Especificamente, a empresa está preocupada com:

  • Decisões letais não confiáveis: Colocar uma IA menos capaz no controle das armas pode levar à identificação incorreta de alvos, escalada não intencional ou erros irreversíveis.
  • Vigilância sobrecarregada: A IA pode aumentar drasticamente a escala e a eficácia da vigilância doméstica, aumentando as preocupações com a privacidade e as liberdades civis.
  • Falta de transparência: A tecnologia militar é frequentemente classificada, o que significa que toda a extensão do desenvolvimento de armas autônomas pode permanecer oculta até que esteja operacional.

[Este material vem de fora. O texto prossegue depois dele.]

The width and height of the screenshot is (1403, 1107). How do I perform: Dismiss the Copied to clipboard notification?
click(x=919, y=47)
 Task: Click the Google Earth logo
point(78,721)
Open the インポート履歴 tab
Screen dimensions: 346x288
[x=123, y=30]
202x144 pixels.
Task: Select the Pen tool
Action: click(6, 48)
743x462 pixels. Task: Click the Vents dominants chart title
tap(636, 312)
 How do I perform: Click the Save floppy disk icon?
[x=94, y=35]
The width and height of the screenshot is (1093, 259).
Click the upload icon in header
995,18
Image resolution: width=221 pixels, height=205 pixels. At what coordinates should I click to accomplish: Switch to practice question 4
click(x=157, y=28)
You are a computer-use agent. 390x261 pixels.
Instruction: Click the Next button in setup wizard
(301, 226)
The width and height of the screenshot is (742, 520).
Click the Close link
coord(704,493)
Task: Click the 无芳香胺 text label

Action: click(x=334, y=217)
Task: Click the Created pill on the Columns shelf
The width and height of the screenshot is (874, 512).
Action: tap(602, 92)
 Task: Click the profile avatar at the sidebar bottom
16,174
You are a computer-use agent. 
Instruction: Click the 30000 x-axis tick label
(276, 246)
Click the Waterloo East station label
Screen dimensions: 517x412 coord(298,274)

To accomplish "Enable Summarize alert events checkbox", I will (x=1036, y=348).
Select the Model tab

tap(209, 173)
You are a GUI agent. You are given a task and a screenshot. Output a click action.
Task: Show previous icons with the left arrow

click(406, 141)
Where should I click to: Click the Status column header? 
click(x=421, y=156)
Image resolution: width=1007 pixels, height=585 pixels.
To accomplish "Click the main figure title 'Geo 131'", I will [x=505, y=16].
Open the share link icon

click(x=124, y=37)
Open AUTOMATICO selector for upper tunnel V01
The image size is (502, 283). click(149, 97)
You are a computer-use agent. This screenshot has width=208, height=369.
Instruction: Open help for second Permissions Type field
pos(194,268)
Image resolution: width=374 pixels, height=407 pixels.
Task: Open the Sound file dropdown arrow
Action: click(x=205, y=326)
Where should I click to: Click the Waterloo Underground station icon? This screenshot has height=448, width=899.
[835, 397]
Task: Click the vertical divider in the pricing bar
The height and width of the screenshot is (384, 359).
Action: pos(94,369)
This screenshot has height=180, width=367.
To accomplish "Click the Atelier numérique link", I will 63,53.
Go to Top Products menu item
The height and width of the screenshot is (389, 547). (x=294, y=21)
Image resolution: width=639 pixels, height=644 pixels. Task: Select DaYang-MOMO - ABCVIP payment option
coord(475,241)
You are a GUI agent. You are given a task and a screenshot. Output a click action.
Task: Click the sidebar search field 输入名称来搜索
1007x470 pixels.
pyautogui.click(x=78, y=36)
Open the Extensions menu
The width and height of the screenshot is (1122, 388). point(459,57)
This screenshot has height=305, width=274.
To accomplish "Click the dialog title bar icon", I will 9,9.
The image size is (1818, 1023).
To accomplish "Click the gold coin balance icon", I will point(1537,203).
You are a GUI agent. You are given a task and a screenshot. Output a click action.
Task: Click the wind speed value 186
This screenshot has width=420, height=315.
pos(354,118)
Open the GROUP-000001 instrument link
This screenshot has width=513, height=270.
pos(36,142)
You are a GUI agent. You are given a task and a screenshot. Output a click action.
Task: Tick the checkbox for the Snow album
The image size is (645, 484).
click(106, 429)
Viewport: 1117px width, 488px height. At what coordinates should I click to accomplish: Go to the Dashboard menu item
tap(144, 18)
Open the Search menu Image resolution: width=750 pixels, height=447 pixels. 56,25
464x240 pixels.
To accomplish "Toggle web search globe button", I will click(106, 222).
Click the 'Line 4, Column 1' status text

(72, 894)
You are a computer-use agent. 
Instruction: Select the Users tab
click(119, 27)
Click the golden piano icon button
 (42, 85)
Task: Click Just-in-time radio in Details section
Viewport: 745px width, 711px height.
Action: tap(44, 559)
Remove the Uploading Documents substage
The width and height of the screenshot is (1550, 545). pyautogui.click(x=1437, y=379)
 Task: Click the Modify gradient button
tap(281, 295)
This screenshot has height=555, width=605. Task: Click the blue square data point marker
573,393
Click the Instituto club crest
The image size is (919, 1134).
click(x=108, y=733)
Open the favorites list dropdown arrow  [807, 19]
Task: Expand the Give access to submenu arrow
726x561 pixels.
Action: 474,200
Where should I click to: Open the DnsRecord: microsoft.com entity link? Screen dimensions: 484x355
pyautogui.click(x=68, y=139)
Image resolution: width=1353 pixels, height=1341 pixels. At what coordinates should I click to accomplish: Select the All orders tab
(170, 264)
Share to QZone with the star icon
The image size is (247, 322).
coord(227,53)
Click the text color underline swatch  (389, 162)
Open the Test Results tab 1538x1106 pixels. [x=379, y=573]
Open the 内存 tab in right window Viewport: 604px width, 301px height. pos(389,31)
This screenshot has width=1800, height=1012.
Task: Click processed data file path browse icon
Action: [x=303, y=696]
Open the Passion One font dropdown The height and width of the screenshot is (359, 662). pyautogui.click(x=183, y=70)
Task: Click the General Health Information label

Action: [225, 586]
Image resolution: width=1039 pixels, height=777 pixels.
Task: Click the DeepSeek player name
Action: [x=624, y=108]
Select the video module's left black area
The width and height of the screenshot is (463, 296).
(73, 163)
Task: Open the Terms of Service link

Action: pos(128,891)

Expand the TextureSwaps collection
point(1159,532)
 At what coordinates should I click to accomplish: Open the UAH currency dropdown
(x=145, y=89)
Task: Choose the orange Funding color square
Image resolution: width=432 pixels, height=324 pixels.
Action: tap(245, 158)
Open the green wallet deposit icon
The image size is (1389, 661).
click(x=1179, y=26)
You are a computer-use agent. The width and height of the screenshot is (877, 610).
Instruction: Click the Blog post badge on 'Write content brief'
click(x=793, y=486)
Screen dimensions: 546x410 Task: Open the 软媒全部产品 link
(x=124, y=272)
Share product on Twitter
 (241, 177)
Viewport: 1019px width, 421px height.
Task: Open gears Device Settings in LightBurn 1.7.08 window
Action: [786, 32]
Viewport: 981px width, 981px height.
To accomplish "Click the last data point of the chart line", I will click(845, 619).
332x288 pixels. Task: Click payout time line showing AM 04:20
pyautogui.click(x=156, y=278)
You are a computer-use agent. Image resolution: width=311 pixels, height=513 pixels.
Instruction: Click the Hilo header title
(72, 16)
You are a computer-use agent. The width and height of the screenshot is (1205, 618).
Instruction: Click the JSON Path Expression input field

A posição do Pentágono: Pragmatismo vs. Princípios

O DoD insiste que o seu único objetivo é aproveitar a IA para fins legais e que as restrições da Antrópica são desnecessárias. As autoridades afirmam que não têm intenção de realizar vigilância doméstica em massa ou de utilizar armas autónomas não controladas. No entanto, a retórica do secretário Hegseth desviou-se para o território cultural, criticando a “IA desperta” e enfatizando a necessidade de sistemas “prontos para a guerra”, e não de “chatbots para uma sala de professores da Ivy League”.

O Pentágono tem autoridade para forçar o cumprimento através da Lei de Produção de Defesa (DPA), que permite ao governo obrigar as empresas a satisfazer as suas necessidades. Declarar que a Antrópica é um risco para a cadeia de abastecimento os colocaria efetivamente na lista negra de futuros trabalhos governamentais.

Conclusão: um ponto de decisão crítico

O impasse apresenta uma escolha difícil para ambos os lados. Se a Antrópico se recusar a ceder, corre o risco de perder um importante fluxo de receitas e potencialmente prejudicar a sua viabilidade a longo prazo. Se o DoD avançar sem a Anthropic, poderá enfrentar um atraso de seis a 12 meses enquanto outros desenvolvedores de IA o alcançam – uma vulnerabilidade significativa num cenário geopolítico em rápida evolução. O resultado moldará não apenas o futuro da IA ​​na guerra, mas também o equilíbrio de poder entre as empresas de tecnologia e o governo dos EUA.